For those who prefer existing behavior (i.e. let the kernel OOM livelock
forever if the OOM reaper cannot reap the victim's memory), these timeouts
are set to very large value (effectively no timeout) by default.

Signed-off-by: Tetsuo Handa <penguin-kernel@xxxxxxxxxxxxxxxxxxx>
---
 include/linux/oom.h   |  2 ++
 include/linux/sched.h |  2 ++
 kernel/sysctl.c       | 21 +++++++++++++++++++++
 mm/oom_kill.c         | 49 ++++++++++++++++++++++++++++++++++++++++++++++++-
 4 files changed, 73 insertions(+), 1 deletion(-)

diff --git a/include/linux/oom.h b/include/linux/oom.h
index abaab8e..7fcb586 100644
--- a/include/linux/oom.h
+++ b/include/linux/oom.h
@@ -112,4 +112,6 @@ static inline bool task_will_free_mem(struct task_struct *task)

Given entries:
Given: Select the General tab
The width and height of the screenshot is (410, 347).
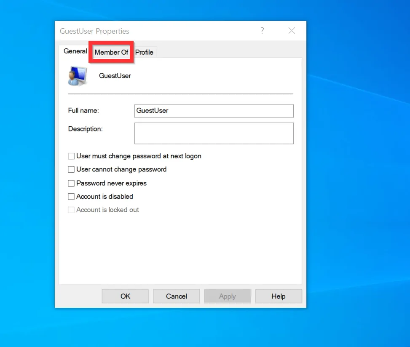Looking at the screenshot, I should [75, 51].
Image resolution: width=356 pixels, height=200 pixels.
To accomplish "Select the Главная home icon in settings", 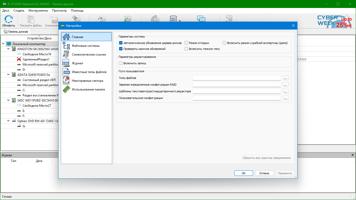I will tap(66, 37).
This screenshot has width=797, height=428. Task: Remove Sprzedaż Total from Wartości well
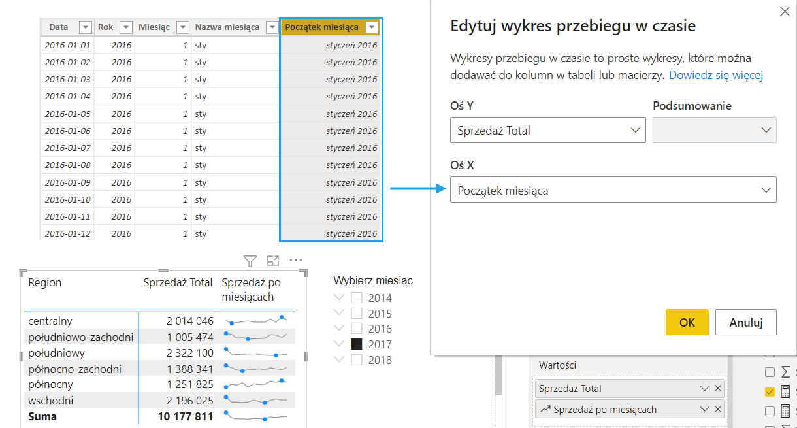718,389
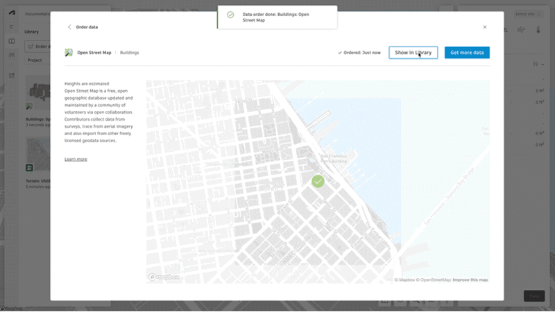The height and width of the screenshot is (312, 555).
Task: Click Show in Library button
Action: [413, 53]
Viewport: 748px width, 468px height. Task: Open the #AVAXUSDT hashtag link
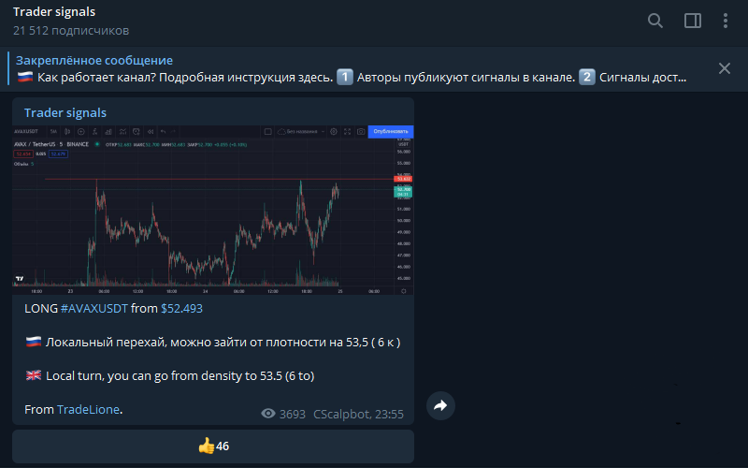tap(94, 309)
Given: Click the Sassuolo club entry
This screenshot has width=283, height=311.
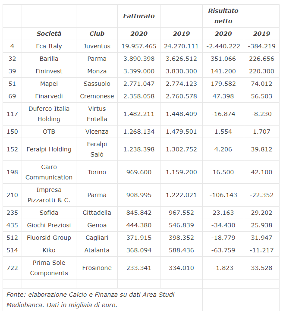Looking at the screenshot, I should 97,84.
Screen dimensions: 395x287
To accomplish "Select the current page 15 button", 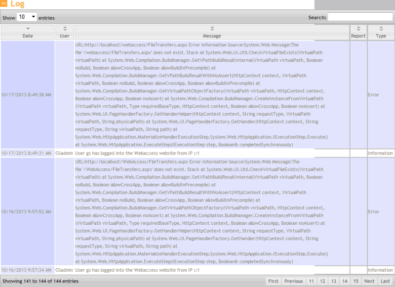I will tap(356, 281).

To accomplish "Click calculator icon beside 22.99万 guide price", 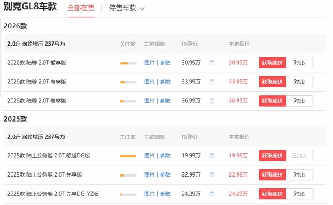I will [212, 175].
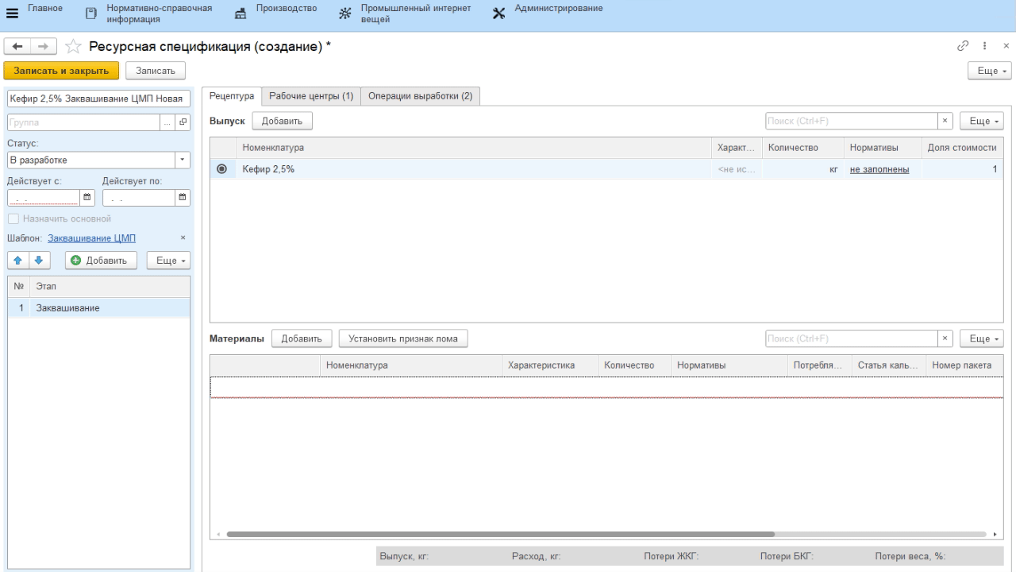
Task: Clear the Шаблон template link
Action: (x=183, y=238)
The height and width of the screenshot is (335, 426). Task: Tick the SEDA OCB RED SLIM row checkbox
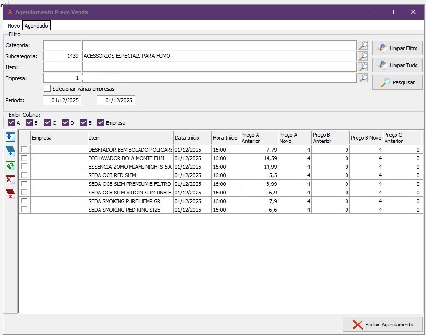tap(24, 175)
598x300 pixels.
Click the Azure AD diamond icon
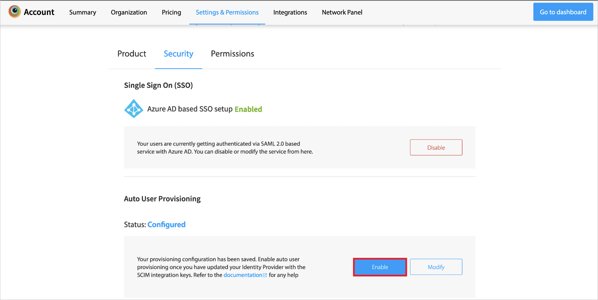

Problems:
1. Duplicate the patch excerpt from "For those who" up to and including "timeout) by default.".
2. Summarize the patch excerpt in two sentences.

Solutions per task:
1.
For those who prefer existing behavior (i.e. let the kernel OOM livelock
forever if the OOM reaper cannot reap the victim's memory), these timeouts
are set to very large value (effectively no timeout) by default.

2. By default, the timeouts are set to a very large value, effectively no timeout, for those who prefer the existing behavior of letting the kernel OOM livelock forever if the OOM reaper cannot reap the victim's memory. The patch, signed off by Tetsuo Handa, changes four files with 73 insertions and 1 deletion.